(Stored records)
###

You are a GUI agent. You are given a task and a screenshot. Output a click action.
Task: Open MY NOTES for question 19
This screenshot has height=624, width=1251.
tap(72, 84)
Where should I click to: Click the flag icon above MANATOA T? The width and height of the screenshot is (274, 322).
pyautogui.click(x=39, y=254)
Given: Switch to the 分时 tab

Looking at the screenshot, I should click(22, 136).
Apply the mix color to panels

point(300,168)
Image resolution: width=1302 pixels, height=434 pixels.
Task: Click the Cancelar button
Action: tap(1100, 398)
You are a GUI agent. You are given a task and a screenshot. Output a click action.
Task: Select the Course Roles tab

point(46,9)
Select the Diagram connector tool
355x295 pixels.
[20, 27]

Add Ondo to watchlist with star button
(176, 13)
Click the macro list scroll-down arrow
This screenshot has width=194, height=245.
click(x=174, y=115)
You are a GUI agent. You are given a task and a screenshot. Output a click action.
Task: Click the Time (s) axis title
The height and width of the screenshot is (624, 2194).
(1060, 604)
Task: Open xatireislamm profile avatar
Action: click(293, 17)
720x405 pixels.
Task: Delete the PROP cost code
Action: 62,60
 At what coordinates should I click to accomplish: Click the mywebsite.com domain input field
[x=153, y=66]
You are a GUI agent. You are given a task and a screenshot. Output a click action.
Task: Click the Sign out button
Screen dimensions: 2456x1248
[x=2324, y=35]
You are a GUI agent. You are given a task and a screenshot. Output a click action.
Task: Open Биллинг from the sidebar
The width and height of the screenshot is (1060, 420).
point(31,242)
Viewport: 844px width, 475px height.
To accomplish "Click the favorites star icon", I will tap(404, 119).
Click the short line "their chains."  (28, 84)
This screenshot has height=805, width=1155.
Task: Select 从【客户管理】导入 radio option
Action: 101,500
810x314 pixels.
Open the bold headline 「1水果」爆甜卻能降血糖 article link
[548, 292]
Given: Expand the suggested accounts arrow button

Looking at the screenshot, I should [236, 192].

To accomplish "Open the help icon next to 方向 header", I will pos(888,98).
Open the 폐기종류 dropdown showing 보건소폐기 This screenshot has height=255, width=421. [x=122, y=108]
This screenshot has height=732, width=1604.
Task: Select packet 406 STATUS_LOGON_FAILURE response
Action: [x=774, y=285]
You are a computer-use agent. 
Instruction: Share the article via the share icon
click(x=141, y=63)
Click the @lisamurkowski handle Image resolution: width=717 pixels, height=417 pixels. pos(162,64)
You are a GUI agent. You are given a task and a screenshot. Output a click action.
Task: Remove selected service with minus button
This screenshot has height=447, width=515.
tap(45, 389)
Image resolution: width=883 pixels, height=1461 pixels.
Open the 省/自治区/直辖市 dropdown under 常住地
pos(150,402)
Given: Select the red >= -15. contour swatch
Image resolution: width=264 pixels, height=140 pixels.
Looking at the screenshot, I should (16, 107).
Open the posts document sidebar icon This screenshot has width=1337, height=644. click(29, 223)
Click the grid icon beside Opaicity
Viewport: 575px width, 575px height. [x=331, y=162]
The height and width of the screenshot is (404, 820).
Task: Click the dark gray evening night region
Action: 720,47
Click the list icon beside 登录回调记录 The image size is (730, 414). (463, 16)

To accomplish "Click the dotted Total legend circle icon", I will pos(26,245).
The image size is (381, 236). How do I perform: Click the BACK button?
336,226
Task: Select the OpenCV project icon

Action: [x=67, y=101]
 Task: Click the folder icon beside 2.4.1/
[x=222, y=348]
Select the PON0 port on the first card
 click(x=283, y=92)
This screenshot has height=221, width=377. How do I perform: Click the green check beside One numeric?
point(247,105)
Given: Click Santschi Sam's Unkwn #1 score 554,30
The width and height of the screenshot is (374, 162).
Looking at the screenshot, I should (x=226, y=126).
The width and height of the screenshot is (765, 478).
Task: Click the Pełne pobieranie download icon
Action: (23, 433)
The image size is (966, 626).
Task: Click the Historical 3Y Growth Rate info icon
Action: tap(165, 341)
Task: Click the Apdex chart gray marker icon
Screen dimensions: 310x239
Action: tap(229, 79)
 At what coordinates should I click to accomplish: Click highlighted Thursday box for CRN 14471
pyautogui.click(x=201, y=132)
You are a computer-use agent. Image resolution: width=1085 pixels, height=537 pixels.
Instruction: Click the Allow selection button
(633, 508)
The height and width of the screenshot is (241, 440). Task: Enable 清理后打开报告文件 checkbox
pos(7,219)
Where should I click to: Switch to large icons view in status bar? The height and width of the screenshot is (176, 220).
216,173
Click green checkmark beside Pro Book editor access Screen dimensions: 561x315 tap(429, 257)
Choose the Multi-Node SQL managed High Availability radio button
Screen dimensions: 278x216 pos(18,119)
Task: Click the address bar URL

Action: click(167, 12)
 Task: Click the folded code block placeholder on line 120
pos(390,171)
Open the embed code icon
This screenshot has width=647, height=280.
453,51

###

# [Exercise prompt]
Every entry should be restated word for word.

# [Solution to this exercise]
You are a GUI agent. You are given a task and a screenshot. Output a click action.
Task: Open MY NOTES for question 19
This screenshot has height=624, width=1251.
tap(72, 84)
Where should I click to: Click the flag icon above MANATOA T? The width and height of the screenshot is (274, 322).
pyautogui.click(x=39, y=254)
Given: Switch to the 分时 tab

Looking at the screenshot, I should click(22, 136).
Apply the mix color to panels

point(300,168)
Image resolution: width=1302 pixels, height=434 pixels.
Task: Click the Cancelar button
Action: tap(1100, 398)
You are a GUI agent. You are given a task and a screenshot. Output a click action.
Task: Select the Course Roles tab

point(46,9)
Select the Diagram connector tool
355x295 pixels.
[20, 27]

Add Ondo to watchlist with star button
(176, 13)
Click the macro list scroll-down arrow
This screenshot has width=194, height=245.
click(x=174, y=115)
You are a GUI agent. You are given a task and a screenshot. Output a click action.
Task: Click the Time (s) axis title
The height and width of the screenshot is (624, 2194).
(1060, 604)
Task: Open xatireislamm profile avatar
Action: click(293, 17)
720x405 pixels.
Task: Delete the PROP cost code
Action: 62,60
 At what coordinates should I click to accomplish: Click the mywebsite.com domain input field
[x=153, y=66]
You are a GUI agent. You are given a task and a screenshot. Output a click action.
Task: Click the Sign out button
Screen dimensions: 2456x1248
[x=2324, y=35]
You are a GUI agent. You are given a task and a screenshot. Output a click action.
Task: Open Биллинг from the sidebar
The width and height of the screenshot is (1060, 420).
point(31,242)
Viewport: 844px width, 475px height.
To accomplish "Click the favorites star icon", I will tap(404, 119).
Click the short line "their chains."  (28, 84)
This screenshot has height=805, width=1155.
Task: Select 从【客户管理】导入 radio option
Action: 101,500
810x314 pixels.
Open the bold headline 「1水果」爆甜卻能降血糖 article link
[548, 292]
Given: Expand the suggested accounts arrow button

Looking at the screenshot, I should [236, 192].

To accomplish "Open the help icon next to 方向 header", I will pos(888,98).
Open the 폐기종류 dropdown showing 보건소폐기 This screenshot has height=255, width=421. [x=122, y=108]
This screenshot has height=732, width=1604.
Task: Select packet 406 STATUS_LOGON_FAILURE response
Action: [x=774, y=285]
You are a computer-use agent. 
Instruction: Share the article via the share icon
click(x=141, y=63)
Click the @lisamurkowski handle Image resolution: width=717 pixels, height=417 pixels. pos(162,64)
You are a GUI agent. You are given a task and a screenshot. Output a click action.
Task: Remove selected service with minus button
This screenshot has height=447, width=515.
tap(45, 389)
Image resolution: width=883 pixels, height=1461 pixels.
Open the 省/自治区/直辖市 dropdown under 常住地
pos(150,402)
Given: Select the red >= -15. contour swatch
Image resolution: width=264 pixels, height=140 pixels.
Looking at the screenshot, I should (16, 107).
Open the posts document sidebar icon This screenshot has width=1337, height=644. click(29, 223)
Click the grid icon beside Opaicity
Viewport: 575px width, 575px height. [x=331, y=162]
The height and width of the screenshot is (404, 820).
Task: Click the dark gray evening night region
Action: 720,47
Click the list icon beside 登录回调记录 The image size is (730, 414). (463, 16)

To accomplish "Click the dotted Total legend circle icon", I will pos(26,245).
The image size is (381, 236). How do I perform: Click the BACK button?
336,226
Task: Select the OpenCV project icon

Action: [x=67, y=101]
 Task: Click the folder icon beside 2.4.1/
[x=222, y=348]
Select the PON0 port on the first card
 click(x=283, y=92)
This screenshot has height=221, width=377. How do I perform: Click the green check beside One numeric?
point(247,105)
Given: Click Santschi Sam's Unkwn #1 score 554,30
The width and height of the screenshot is (374, 162).
Looking at the screenshot, I should (x=226, y=126).
The width and height of the screenshot is (765, 478).
Task: Click the Pełne pobieranie download icon
Action: (23, 433)
The image size is (966, 626).
Task: Click the Historical 3Y Growth Rate info icon
Action: tap(165, 341)
Task: Click the Apdex chart gray marker icon
Screen dimensions: 310x239
Action: tap(229, 79)
 At what coordinates should I click to accomplish: Click highlighted Thursday box for CRN 14471
pyautogui.click(x=201, y=132)
You are a computer-use agent. Image resolution: width=1085 pixels, height=537 pixels.
Instruction: Click the Allow selection button
(633, 508)
The height and width of the screenshot is (241, 440). Task: Enable 清理后打开报告文件 checkbox
pos(7,219)
Where should I click to: Switch to large icons view in status bar? The height and width of the screenshot is (176, 220).
216,173
Click green checkmark beside Pro Book editor access Screen dimensions: 561x315 tap(429, 257)
Choose the Multi-Node SQL managed High Availability radio button
Screen dimensions: 278x216 pos(18,119)
Task: Click the address bar URL

Action: click(167, 12)
 Task: Click the folded code block placeholder on line 120
pos(390,171)
Open the embed code icon
This screenshot has width=647, height=280.
453,51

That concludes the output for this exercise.